→ INSTRUCTIONS TO FOLLOW
The entries underneath need to be duplicated exactly, with none omitted.

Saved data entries
==========
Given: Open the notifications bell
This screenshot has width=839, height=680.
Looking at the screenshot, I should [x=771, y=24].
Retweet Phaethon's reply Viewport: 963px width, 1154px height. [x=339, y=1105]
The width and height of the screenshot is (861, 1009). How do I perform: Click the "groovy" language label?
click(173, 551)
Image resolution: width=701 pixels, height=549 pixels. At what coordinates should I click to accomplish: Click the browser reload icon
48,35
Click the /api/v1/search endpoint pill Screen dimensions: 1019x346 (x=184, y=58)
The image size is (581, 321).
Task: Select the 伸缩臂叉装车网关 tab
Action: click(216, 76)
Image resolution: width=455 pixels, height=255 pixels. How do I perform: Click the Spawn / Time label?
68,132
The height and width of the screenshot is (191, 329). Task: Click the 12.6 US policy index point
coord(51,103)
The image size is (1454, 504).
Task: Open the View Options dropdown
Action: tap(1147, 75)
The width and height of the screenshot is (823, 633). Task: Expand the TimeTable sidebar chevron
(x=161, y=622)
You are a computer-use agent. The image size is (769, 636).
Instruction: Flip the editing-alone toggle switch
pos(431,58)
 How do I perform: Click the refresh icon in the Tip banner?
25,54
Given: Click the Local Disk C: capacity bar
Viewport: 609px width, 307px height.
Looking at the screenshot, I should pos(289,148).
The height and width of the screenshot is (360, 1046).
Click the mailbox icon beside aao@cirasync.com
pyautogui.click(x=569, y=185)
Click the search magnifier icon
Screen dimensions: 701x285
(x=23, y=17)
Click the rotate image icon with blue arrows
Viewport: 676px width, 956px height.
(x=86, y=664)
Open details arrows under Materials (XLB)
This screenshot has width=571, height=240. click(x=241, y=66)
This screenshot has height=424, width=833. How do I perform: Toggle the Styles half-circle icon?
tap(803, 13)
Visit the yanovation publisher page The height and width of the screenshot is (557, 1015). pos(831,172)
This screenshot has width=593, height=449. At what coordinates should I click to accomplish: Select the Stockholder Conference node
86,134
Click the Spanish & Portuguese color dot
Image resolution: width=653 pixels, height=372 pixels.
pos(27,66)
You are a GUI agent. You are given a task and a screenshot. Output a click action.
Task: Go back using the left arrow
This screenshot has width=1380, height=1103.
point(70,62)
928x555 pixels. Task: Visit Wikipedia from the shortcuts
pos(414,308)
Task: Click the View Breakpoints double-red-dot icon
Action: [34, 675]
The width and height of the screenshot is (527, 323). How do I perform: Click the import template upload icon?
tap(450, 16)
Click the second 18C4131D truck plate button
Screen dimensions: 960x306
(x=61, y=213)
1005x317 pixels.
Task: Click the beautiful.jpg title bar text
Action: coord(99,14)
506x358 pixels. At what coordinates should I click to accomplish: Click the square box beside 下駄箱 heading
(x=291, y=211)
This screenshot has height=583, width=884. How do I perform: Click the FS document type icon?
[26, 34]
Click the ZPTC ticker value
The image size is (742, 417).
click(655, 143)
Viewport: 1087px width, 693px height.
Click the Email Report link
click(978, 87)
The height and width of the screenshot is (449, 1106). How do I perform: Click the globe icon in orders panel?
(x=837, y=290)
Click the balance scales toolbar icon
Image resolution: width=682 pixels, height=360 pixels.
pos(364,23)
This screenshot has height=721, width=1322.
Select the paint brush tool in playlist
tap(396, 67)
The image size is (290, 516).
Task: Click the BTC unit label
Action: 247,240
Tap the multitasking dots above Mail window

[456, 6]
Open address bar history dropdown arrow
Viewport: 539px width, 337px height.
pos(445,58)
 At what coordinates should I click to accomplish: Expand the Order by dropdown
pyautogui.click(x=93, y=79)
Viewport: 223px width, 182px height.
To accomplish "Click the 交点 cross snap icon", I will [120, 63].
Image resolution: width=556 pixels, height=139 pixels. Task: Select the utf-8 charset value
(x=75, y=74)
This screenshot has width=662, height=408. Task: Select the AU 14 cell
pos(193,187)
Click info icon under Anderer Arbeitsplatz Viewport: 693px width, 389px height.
==========
→ ANSWER TO THE EXERCISE
Given: Open the notifications bell
This screenshot has width=839, height=680.
Looking at the screenshot, I should [x=771, y=24].
Retweet Phaethon's reply Viewport: 963px width, 1154px height. [x=339, y=1105]
The width and height of the screenshot is (861, 1009). How do I perform: Click the "groovy" language label?
click(173, 551)
Image resolution: width=701 pixels, height=549 pixels. At what coordinates should I click to accomplish: Click the browser reload icon
48,35
Click the /api/v1/search endpoint pill Screen dimensions: 1019x346 (x=184, y=58)
The image size is (581, 321).
Task: Select the 伸缩臂叉装车网关 tab
Action: click(216, 76)
Image resolution: width=455 pixels, height=255 pixels. How do I perform: Click the Spawn / Time label?
68,132
The height and width of the screenshot is (191, 329). Task: Click the 12.6 US policy index point
coord(51,103)
The image size is (1454, 504).
Task: Open the View Options dropdown
Action: tap(1147, 75)
The width and height of the screenshot is (823, 633). Task: Expand the TimeTable sidebar chevron
(x=161, y=622)
You are a computer-use agent. The image size is (769, 636).
Instruction: Flip the editing-alone toggle switch
pos(431,58)
 How do I perform: Click the refresh icon in the Tip banner?
25,54
Given: Click the Local Disk C: capacity bar
Viewport: 609px width, 307px height.
Looking at the screenshot, I should pos(289,148).
The height and width of the screenshot is (360, 1046).
Click the mailbox icon beside aao@cirasync.com
pyautogui.click(x=569, y=185)
Click the search magnifier icon
Screen dimensions: 701x285
(x=23, y=17)
Click the rotate image icon with blue arrows
Viewport: 676px width, 956px height.
(x=86, y=664)
Open details arrows under Materials (XLB)
This screenshot has width=571, height=240. click(x=241, y=66)
This screenshot has height=424, width=833. How do I perform: Toggle the Styles half-circle icon?
tap(803, 13)
Visit the yanovation publisher page The height and width of the screenshot is (557, 1015). pos(831,172)
This screenshot has width=593, height=449. At what coordinates should I click to accomplish: Select the Stockholder Conference node
86,134
Click the Spanish & Portuguese color dot
Image resolution: width=653 pixels, height=372 pixels.
pos(27,66)
You are a GUI agent. You are given a task and a screenshot. Output a click action.
Task: Go back using the left arrow
This screenshot has width=1380, height=1103.
point(70,62)
928x555 pixels. Task: Visit Wikipedia from the shortcuts
pos(414,308)
Task: Click the View Breakpoints double-red-dot icon
Action: [34, 675]
The width and height of the screenshot is (527, 323). How do I perform: Click the import template upload icon?
tap(450, 16)
Click the second 18C4131D truck plate button
Screen dimensions: 960x306
(x=61, y=213)
1005x317 pixels.
Task: Click the beautiful.jpg title bar text
Action: coord(99,14)
506x358 pixels. At what coordinates should I click to accomplish: Click the square box beside 下駄箱 heading
(x=291, y=211)
This screenshot has height=583, width=884. How do I perform: Click the FS document type icon?
[26, 34]
Click the ZPTC ticker value
The image size is (742, 417).
click(655, 143)
Viewport: 1087px width, 693px height.
Click the Email Report link
click(978, 87)
The height and width of the screenshot is (449, 1106). How do I perform: Click the globe icon in orders panel?
(x=837, y=290)
Click the balance scales toolbar icon
Image resolution: width=682 pixels, height=360 pixels.
pos(364,23)
This screenshot has height=721, width=1322.
Select the paint brush tool in playlist
tap(396, 67)
The image size is (290, 516).
Task: Click the BTC unit label
Action: 247,240
Tap the multitasking dots above Mail window

[456, 6]
Open address bar history dropdown arrow
Viewport: 539px width, 337px height.
pos(445,58)
 At what coordinates should I click to accomplish: Expand the Order by dropdown
pyautogui.click(x=93, y=79)
Viewport: 223px width, 182px height.
To accomplish "Click the 交点 cross snap icon", I will [120, 63].
Image resolution: width=556 pixels, height=139 pixels. Task: Select the utf-8 charset value
(x=75, y=74)
This screenshot has width=662, height=408. Task: Select the AU 14 cell
pos(193,187)
Click info icon under Anderer Arbeitsplatz Viewport: 693px width, 389px height.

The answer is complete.